La prima cosa chiara è che Iv non ha nessuna intenzione di uscire dal governo e di dare l’appoggio esterno. “Siamo una forza riformista, non cediamo al populismo nella giustizia. Non ce ne andiamo, ma se ci vogliono cacciare, ce lo dicano”, ha detto ieri mattina l’ex premier. Non ci pensa proprio a rinunciare a quella fetta di potere che ha. Tanto più che ora si gioca la partita per lui centrale delle nomine. “Vorrebbe più considerazione politica da Conte”, dicono i suoi. Significato confuso.
È stata la Boschi, nel pomeriggio, a rilanciare la linea dura: “La mediazione è una toppa peggio del buco”. Iv ha chiesto ad Alfonso Bonafede di non presentare il decreto che recepisce l’accordo nel prossimo cdm. Ma se lo farà, è pronta a non votarlo. Poi c’è il passaggio sul lodo Annibali nel Milleproroghe: i renziani diranno sì. Così come voteranno la proposta Costa che arriva in Aula il 24 febbraio per cancellare la riforma Bonafede. Fino a qui, però, grossi rischi non ci dovrebbero essere né per il governo, né per lo stesso Renzi di vedersi sfuggire il voto di mano: i numeri per mandare sotto la maggioranza alla Camera non ci sono. E in Senato? Fino a dove si spingerà l’ex premier? Potrebbe non deciderlo per parecchi mesi. Sul Milleproroghe, il governo è intenzionato a mettere la fiducia: non ci sarà modo di votare qualche emendamento “pericoloso”. Per quel che riguarda la proposta Costa, il senatore di Scandicci sarebbe pronto a ripresentarla come primo firmatario. Ma ci vorranno mesi prima che sia calendarizzata. Poi, ci saranno i voti sul Lodo Conte bis e sulla riforma del processo penale. Anche per quelli, ci vuole tempo. Non è detto, però, che Renzi non si trovi a un bivio sconveniente: dover scegliere tra una marcia indietro e un voto che rischia di far chiudere la legislatura.

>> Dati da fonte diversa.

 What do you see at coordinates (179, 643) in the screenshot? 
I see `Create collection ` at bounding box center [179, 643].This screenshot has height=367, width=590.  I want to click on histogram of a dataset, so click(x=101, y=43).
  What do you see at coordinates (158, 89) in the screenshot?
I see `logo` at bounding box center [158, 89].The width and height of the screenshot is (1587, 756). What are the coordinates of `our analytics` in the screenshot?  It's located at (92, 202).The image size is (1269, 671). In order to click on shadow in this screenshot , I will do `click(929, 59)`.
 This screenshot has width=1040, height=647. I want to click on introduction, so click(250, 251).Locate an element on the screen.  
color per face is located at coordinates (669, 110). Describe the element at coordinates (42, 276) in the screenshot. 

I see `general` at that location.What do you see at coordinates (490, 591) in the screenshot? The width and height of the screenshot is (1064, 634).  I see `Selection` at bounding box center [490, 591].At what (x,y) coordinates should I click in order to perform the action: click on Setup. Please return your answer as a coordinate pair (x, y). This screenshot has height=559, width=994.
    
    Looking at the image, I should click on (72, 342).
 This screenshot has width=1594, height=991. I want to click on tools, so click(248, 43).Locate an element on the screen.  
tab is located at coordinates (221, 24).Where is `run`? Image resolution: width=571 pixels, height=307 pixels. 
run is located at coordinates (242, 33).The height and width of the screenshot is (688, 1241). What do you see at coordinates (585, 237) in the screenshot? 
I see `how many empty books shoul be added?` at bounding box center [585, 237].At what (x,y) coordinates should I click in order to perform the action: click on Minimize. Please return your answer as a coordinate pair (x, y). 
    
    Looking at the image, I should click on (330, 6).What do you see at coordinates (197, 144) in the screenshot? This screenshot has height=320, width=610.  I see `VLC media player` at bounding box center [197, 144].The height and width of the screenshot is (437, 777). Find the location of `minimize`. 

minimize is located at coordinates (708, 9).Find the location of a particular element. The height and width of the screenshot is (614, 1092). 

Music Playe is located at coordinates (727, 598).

Anche qui, le variabili sono tante. Quanti lo seguiranno, mettendo a rischio la propria sopravvivenza in Parlamento? Sentite Pier Ferdinando Casini, vicino ai renziani: “Renzi ha ottenuto sulla #prescrizione un risultato tutt’altro che insignificante. Non trascurerei di valorizzarlo”. Gli umori dentro Iv non sono dei migliori: il partito non dà nessuna garanzia sul futuro.
Da notare che ci sono voci che circolano insistenti da mesi. “Matteo non ne può più, è pronto a mollare la politica e a lasciare tutto a Maria Elena”, si racconta nei corridoi del Senato. Che alla fine lo faccia davvero, magari per dedicarsi alle sue attività parallele (e molto retribuite), come le conferenze in giro per il mondo, è tutto da dimostrare. Finora la politica l’ha tenuto in ostaggio come una sorta di amante tossica, nonostante la discesa rovinosa. Ma il fallimento del suo progetto è un dato ormai conclamato. E la delusione è tanta.